On Thu, Oct 22, 2015 at 9:00 AM, Conor Fennell <conorapa...@gmail.com>
wrote:

> Hi,
>
> Firstly want to say a big thanks to Cody for contributing the kafka
> direct stream.
>
> I have been using the receiver based approach for months but the
> direct stream is a much better solution for my use case.
>
> The job in question is now ported over to the direct stream doing
> idempotent outputs to Cassandra and outputting to kafka.

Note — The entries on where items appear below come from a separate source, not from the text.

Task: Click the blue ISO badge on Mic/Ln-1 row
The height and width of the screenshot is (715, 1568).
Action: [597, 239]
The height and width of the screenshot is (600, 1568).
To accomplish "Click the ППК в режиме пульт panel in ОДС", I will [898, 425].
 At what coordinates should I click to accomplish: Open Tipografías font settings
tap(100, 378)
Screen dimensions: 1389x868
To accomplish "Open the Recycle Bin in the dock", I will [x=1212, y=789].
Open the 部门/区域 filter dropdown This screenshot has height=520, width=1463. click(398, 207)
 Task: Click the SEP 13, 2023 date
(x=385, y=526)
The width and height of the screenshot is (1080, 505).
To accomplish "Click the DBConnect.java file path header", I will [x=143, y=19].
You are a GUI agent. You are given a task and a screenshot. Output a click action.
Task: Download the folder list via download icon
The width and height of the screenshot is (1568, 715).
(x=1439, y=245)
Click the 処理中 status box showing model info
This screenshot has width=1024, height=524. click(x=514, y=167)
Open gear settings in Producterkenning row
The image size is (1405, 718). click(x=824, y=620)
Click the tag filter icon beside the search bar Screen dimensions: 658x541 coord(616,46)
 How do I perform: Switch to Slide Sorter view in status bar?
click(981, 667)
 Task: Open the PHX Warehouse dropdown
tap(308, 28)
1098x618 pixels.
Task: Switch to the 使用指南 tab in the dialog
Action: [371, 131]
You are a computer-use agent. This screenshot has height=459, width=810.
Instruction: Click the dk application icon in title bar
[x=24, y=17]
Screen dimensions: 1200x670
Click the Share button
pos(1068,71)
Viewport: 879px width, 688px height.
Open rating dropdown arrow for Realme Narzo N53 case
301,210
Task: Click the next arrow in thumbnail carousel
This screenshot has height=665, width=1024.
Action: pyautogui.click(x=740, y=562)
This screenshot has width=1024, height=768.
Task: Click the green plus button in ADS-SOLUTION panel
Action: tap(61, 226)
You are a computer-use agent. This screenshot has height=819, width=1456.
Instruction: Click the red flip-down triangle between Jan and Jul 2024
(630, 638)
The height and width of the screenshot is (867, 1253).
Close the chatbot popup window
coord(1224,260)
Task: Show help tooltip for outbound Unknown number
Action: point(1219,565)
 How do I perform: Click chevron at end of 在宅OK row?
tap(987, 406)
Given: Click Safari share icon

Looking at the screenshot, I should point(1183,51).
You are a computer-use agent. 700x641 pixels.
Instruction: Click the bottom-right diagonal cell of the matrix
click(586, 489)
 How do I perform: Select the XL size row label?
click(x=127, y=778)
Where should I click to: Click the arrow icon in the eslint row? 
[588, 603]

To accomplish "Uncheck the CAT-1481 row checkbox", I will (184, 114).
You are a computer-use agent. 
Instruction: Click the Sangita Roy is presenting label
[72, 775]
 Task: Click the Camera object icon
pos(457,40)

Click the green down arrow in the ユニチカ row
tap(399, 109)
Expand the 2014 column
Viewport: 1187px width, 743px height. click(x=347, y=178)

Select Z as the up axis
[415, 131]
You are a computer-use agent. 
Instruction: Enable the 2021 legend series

> I am also saving the offsets to Cassandra.
>
> But unfortunately I am sporadically getting the error below.
> It recovers and continues but gives a large spike in the processing
> delay. And it can happen in every 3 or 4 batches.
> I still have other receiver jobs running and they never throw these
> exceptions.
>
> I would be very appreciative for any direction and I can happily
> provide more detail.
>
> Thanks,
> Conor
>
> 15/10/22 13:30:00 INFO spark.CacheManager: Partition rdd_1528_0 not
> found, computing it
> 15/10/22 13:30:00 INFO kafka.KafkaRDD: Computing topic events,
> partition 0 offsets 13630747 -> 13633001
> 15/10/22 13:30:00 INFO utils.VerifiableProperties: Verifying properties
> 15/10/22 13:30:00 INFO utils.VerifiableProperties: Property group.id
> is overridden to
> 15/10/22 13:30:00 INFO utils.VerifiableProperties: Property
> zookeeper.connect is overridden to
> 15/10/22 13:30:30 INFO consumer.SimpleConsumer: Reconnect due to
> socket error: java.nio.channels.ClosedChannelException
> 15/10/22 13:31:00 ERROR executor.Executor: Exception in task 0.0 in
> stage 654.0 (TID 5242)
> java.nio.channels.ClosedChannelException
> at kafka.network.BlockingChannel.send(BlockingChannel.scala:100)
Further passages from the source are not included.